Upon reflecting on these remarks, I think there’s a certain bitterness to my feelings towards the assignment. It would be unfair to let that go unspoken.

However, I think there are sound educational justifications for why I have not used such an activity in my classroom. I  also think there are sensitivities I have that I have projected on my students. Having had many of these thoughts go through my head (questioning self-worth, awareness of lack of attention span, realization that I’m apt given in remember people’s names), I dread students acting on these feelings or being made to feel bad by similar streams-of-consciousness.

“How Texts Teach What Readers Learn,” Margaret Meek

Several Key Points of Discussion from My Reading and Class Discussion

  • The Three P’s of Reading: Practice, Persistence and Pleasure

Two points from class: I tend to agree that the persistence and practice required to build strong reading may in fact remove some of the pleasure. I also think that when we, as adults, read for pleasure, we’re not necessarily practicing our skill.

These three p’s more than these two points though. I think this is better to discuss the quotation in its original context:

“Our commonsense notions of skill and expertise tell us that those who are good at something – making pastry or money, playing golf or bridge or the violin, or inventing computer programs – achieve master by practice, pleasure and persistence. Reading is no different from anything else we learn, except perhaps we really have to learn to do it if we are to be recognized by others as someone who can learn.”

The p’s seem less like components of reading and more of the process of reading acquisition, in order to develop one’s reading, and in turn, develop one’s learning. It is implied in this passage that reading is the foundation for all other learning. There is much truth to this. As an educator, I see that much knowledge is accessed and demonstrated through text: notetaking, books, essay-writing.

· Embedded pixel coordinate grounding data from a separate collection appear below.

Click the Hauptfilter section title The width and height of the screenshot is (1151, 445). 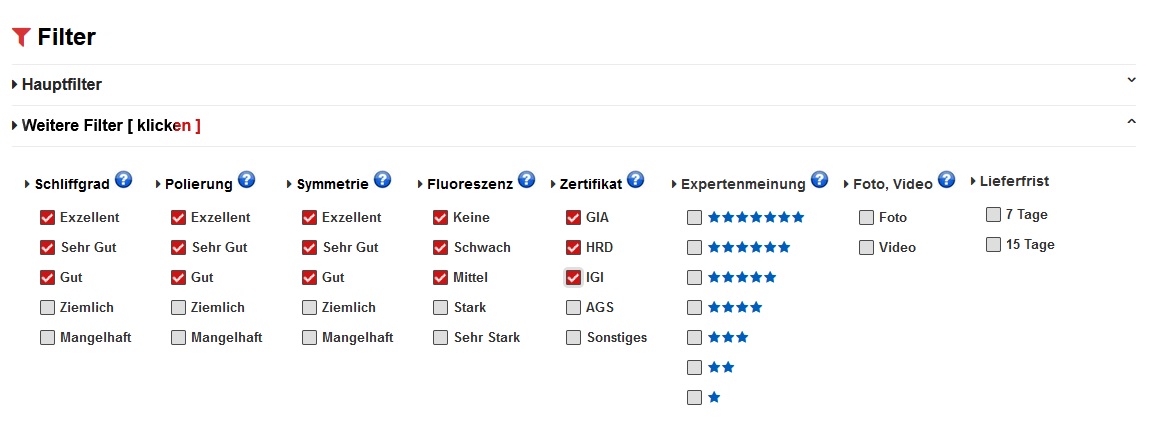(x=61, y=85)
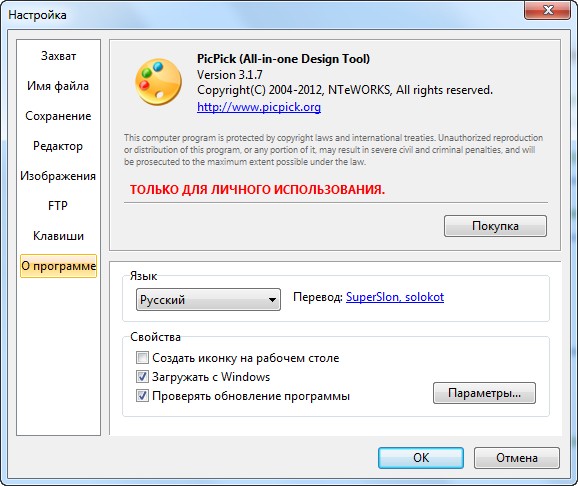Viewport: 578px width, 486px height.
Task: Open the Изображения settings section
Action: coord(58,176)
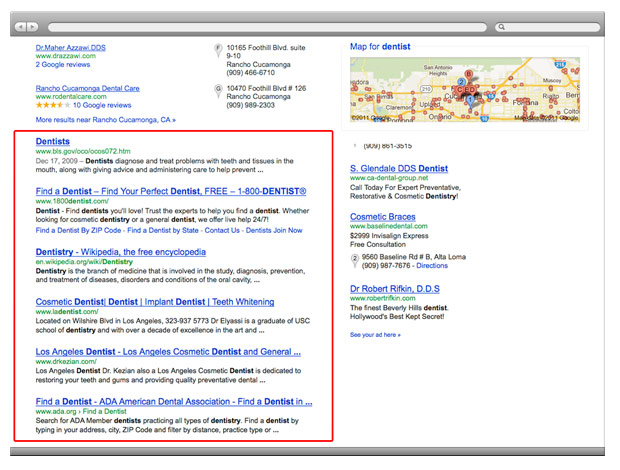Select 'Find a Dentist By ZIP Code' sitelink
This screenshot has height=470, width=620.
(x=79, y=230)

It must be noted that the violin and pastry-making are clearly skills. They are learned and practiced. Reading is not viewed in the same way because it is the basis for so much, in a way that other skills are relegated to hobby or weekend status. Reading is a given in the culture of school. It is harder to view it as a skill like violin-playing when it is such a large part of classroom culture.

  • Texts are Intertextual

The most obvious of this is The Jolly Postman, in which there are clear-cut references to characters from other stories. Other allusions in other stories are less obvious, but require the same prior knowledge to fully comprehend the reference.

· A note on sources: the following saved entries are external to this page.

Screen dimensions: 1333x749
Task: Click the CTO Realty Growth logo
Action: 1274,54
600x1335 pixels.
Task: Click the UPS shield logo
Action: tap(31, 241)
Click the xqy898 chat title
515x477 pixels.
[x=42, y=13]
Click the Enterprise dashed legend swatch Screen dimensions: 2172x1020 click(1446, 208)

“Imagine a smart detective standing over a corpse and remarking ‘Curiouser and curiouser’, where a phrase from Alice in Wonderland is set into another book as if to say ‘This is a well-read detective’, or in order to draw a parallel with Alice.”

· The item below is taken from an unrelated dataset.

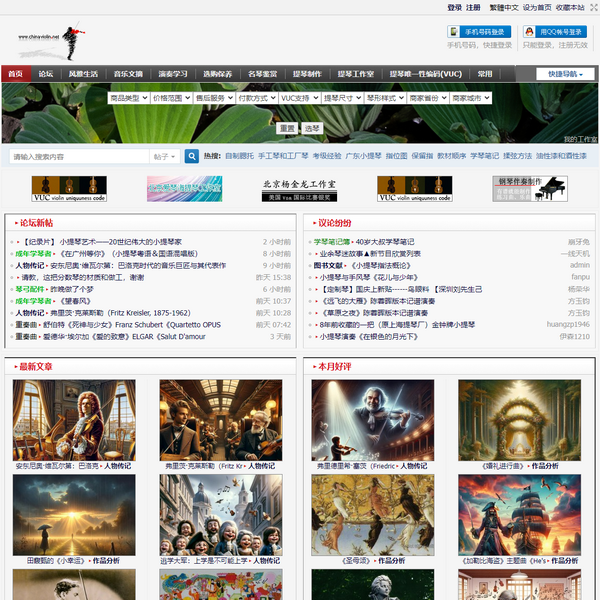
Task: Select the 名琴鉴赏 navigation tab
Action: coord(262,74)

The use of allusion goes beyond recognition of the words from another text. One must identify the source of the phrase and make a comparison between the elements of the present text and the text from which the reference is made. It is difficult for new readers, because they struggle in various ways, especially in their actual reading ability (decoding and comprehension) and their knowledge base for what they have read (quality and quality of text with which they are already familiar). It is taken for granted that there are cultural norms, specifically, that the knowledge of the origin of the reference is well-known and that the grammar into which it is employed follows a similar grammar.

  • Literacy beyond text

“It’s school, and the teaching of reading as a concern with words alone, that puts into our heads the notion that books with pictures are a preliterate form of storytelling, while all the time the very force of television shows us this is not the case.”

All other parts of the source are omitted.